Dr. Kriska: The Diabetes Prevention Program (DPP) was a well administered national research study primarily supported by the National Institutes of Health (NIDDK) that demonstrated that lifestyle intervention with weight loss and physical activity goals can prevent type 2 diabetes in diverse, high risk US adults. The importance of physical activity in preventing diabetes development in the DPP until now was thought to be due to its role in achieving weight loss and weight maintenance but activity was not considered a strong key factor alone.
The lifestyle group had a significantly greater increase in physical activity and decrease in weight than the other two groups. They also had a 58% decrease in diabetes incidence compared to the control group. The successful decrease in T2D held across all age, sex, baseline BMI and ethnicity/race subgroups.
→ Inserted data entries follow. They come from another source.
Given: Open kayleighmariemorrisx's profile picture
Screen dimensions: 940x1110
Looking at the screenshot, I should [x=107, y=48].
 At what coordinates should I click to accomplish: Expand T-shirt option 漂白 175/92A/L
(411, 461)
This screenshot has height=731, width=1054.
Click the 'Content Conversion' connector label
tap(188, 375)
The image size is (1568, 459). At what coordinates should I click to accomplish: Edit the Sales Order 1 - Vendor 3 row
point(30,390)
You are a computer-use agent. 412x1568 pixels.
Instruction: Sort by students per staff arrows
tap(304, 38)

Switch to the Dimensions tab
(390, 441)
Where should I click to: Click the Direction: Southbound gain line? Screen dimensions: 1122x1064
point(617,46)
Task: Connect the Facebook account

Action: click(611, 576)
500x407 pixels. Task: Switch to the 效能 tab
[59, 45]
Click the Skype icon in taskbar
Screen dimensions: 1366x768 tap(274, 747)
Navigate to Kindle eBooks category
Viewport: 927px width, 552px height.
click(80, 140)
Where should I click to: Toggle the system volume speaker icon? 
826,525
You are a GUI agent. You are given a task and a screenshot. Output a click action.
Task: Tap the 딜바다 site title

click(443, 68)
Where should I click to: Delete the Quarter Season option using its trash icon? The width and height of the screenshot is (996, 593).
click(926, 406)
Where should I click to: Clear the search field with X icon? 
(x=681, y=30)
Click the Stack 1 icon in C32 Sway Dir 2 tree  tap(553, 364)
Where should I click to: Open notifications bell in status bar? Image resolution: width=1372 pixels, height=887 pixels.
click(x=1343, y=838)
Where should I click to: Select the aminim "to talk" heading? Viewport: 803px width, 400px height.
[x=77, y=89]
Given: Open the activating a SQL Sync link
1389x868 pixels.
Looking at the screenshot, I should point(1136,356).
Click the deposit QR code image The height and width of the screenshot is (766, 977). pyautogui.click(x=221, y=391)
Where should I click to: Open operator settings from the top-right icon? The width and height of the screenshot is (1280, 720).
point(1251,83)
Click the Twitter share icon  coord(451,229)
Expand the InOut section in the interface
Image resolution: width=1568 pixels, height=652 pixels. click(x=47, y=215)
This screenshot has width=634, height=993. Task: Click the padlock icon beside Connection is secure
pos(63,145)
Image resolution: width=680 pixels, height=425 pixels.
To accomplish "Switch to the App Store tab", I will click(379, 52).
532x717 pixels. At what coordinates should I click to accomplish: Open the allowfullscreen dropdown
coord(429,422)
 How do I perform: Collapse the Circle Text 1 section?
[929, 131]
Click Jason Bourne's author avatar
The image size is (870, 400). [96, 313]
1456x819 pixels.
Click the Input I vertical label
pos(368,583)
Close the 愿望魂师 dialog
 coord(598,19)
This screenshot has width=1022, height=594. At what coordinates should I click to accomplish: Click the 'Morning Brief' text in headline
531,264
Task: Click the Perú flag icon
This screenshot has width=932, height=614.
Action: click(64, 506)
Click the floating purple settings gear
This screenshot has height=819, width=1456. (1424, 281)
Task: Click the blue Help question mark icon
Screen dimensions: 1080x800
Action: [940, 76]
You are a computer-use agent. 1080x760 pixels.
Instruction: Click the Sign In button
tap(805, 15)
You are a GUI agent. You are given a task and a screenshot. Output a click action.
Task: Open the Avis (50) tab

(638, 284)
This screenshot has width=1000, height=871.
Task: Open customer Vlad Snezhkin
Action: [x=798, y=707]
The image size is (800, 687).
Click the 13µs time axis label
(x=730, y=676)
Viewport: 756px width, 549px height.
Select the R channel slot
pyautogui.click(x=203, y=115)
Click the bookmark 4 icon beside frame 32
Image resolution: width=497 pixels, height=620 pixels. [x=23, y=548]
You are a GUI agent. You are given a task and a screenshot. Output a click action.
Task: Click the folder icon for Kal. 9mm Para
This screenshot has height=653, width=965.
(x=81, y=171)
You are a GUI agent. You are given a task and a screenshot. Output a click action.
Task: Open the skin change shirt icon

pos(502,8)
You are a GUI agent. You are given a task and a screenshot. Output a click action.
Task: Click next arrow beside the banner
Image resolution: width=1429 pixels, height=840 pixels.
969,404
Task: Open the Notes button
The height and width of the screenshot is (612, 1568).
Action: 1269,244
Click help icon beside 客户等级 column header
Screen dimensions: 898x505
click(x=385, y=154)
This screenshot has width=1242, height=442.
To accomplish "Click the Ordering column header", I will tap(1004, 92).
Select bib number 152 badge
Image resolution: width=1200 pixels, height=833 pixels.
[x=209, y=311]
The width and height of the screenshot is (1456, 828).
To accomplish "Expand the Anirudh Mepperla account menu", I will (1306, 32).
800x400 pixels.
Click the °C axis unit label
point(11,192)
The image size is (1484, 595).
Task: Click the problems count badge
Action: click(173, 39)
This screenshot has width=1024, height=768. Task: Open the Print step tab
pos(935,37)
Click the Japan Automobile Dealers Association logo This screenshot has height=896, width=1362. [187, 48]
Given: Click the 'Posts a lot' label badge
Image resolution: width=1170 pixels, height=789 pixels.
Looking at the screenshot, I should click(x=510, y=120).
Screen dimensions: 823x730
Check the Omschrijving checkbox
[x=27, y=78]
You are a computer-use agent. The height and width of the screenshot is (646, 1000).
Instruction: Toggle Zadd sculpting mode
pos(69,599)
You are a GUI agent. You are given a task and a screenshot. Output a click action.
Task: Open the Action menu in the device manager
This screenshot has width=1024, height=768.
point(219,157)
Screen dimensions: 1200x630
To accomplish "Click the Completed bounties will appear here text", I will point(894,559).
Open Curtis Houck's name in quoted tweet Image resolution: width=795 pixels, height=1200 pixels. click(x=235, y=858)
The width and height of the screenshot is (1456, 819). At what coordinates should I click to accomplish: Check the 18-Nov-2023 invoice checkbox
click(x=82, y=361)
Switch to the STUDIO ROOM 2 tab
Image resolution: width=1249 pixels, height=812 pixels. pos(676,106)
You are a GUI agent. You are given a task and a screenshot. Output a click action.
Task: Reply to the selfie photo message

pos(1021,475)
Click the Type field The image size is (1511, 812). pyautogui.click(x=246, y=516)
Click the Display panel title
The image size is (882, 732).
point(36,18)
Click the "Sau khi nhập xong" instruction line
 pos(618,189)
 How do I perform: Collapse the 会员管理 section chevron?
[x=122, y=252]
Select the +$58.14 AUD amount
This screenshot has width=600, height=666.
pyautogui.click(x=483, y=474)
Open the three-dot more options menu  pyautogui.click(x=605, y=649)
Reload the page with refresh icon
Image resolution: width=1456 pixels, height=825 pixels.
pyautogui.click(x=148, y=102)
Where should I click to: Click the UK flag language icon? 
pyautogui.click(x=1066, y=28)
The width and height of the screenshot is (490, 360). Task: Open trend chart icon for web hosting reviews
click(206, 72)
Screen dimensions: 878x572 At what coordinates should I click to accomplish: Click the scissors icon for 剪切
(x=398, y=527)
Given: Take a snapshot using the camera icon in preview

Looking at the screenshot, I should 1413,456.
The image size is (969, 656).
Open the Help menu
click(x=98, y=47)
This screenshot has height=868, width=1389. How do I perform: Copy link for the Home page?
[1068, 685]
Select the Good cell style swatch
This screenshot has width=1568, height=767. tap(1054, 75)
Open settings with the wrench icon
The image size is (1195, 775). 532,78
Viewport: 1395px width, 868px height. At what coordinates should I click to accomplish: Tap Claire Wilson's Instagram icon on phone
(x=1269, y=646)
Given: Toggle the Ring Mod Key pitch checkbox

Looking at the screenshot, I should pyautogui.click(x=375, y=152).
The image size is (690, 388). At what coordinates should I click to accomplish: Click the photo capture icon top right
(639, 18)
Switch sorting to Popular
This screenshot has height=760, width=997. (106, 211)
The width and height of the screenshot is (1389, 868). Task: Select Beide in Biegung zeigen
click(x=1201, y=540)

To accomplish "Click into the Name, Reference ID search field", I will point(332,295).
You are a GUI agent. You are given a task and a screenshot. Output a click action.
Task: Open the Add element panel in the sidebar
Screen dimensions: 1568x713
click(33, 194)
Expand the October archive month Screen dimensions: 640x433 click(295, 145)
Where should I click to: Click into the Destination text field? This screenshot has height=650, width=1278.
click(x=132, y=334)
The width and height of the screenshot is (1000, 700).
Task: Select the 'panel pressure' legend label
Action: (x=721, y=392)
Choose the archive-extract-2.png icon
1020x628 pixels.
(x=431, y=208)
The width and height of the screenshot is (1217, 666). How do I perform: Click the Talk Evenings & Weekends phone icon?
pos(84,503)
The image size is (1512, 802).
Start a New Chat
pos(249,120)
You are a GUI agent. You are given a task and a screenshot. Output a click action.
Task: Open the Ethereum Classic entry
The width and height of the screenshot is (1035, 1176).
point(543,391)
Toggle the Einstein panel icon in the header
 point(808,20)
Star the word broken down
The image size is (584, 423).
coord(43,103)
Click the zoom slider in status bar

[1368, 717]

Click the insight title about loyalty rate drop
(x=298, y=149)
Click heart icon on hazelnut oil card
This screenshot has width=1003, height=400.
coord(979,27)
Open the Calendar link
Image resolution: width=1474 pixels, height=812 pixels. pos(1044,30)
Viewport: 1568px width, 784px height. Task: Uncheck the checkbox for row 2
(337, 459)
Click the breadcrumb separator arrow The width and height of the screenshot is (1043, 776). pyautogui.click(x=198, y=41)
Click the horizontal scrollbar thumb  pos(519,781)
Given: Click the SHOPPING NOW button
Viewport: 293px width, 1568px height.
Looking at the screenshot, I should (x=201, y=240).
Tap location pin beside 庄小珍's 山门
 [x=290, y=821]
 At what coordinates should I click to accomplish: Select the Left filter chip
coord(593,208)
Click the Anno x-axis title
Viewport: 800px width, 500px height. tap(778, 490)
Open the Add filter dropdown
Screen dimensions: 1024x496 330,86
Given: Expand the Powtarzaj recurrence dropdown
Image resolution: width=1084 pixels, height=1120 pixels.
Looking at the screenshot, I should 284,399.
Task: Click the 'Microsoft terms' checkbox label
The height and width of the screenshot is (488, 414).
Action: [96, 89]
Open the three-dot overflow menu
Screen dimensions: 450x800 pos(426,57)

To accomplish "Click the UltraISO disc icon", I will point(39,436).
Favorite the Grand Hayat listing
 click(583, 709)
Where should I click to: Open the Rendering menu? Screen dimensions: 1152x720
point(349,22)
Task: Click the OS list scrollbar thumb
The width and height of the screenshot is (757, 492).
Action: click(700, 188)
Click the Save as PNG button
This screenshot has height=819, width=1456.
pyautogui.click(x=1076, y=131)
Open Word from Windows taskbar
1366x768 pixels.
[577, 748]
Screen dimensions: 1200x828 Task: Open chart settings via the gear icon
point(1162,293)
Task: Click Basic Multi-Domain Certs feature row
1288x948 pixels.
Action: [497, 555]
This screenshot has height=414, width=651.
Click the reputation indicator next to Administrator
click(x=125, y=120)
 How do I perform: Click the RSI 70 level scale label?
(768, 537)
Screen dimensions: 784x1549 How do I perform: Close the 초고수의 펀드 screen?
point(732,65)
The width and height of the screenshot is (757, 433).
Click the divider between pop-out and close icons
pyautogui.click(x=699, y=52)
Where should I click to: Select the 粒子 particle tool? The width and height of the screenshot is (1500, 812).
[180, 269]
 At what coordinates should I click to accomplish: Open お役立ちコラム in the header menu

Despite the fact that the lifestyle intervention was then offered to all participants, in the follow-up years, the lifestyle participants still maintained a lower cumulative diabetes incidence that could not be explained by differences in weight loss.
MedicalResearch.com: What are the main findings?
Dr. Kriska: These current results show that physical activity, over an average of 12 years, decreased the chances of developing diabetes even after considering any changes in weight. This protective effect was greater in those who were less active at baseline.
The study results also suggest that the lower type 2 diabetes development across the entire study for those that took part in the lifestyle arm of the study may be partially explained by improvement in physical activity levels in addition to weight loss.
MedicalResearch.com: What should readers take away from your report?
For the Health Care Professional:
There is a need to look beyond your high risk patient’s weight and also consider their physical activity (PA) levels in attempts to prevent his or her progression to type 2 diabetes.
Maintaining your patient’s adequate PA levels is very important in diabetes prevention, regardless of any weight changes. Both PA and weight intervention need to be encouraged & supported.
For The Community Translation Researcher:
Despite the fact that PA is one of the two key goals in the many community translation studies that have developed from the highly successful DPP lifestyle intervention, PA outcome measures and results are only reported in a little over half of these studies. Researchers need to start reporting PA change.
Dr. Kriska: Thank you for your contribution to the MedicalResearch.com community.
Citation: Abstract presented at the June 2016 American Diabetes Association Meeting:
Physical Activity and Diabetes Development: The Diabetes Prevention Program (DPP) Outcomes Study
ANDREA M. KRISKA, BONNY ROCKETTE-WAGNER, SHARON L. EDELSTEIN, ELIZABETH M. VENDITTI, GEORGE A. BRAY, LINDA M. DELAHANTY, EDWARD S. HORTON, MARY A. HOSKIN, WILLIAM C. KNOWLER, DPP RESEARCH GROUP,Pittsburgh, PA, Rockville, MD, Baton Rouge, LA, Boston, MA,Phoenix, AZ
Note: Content is Not intended as medical advice. Please consult your health care provider regarding your specific medical condition and questions.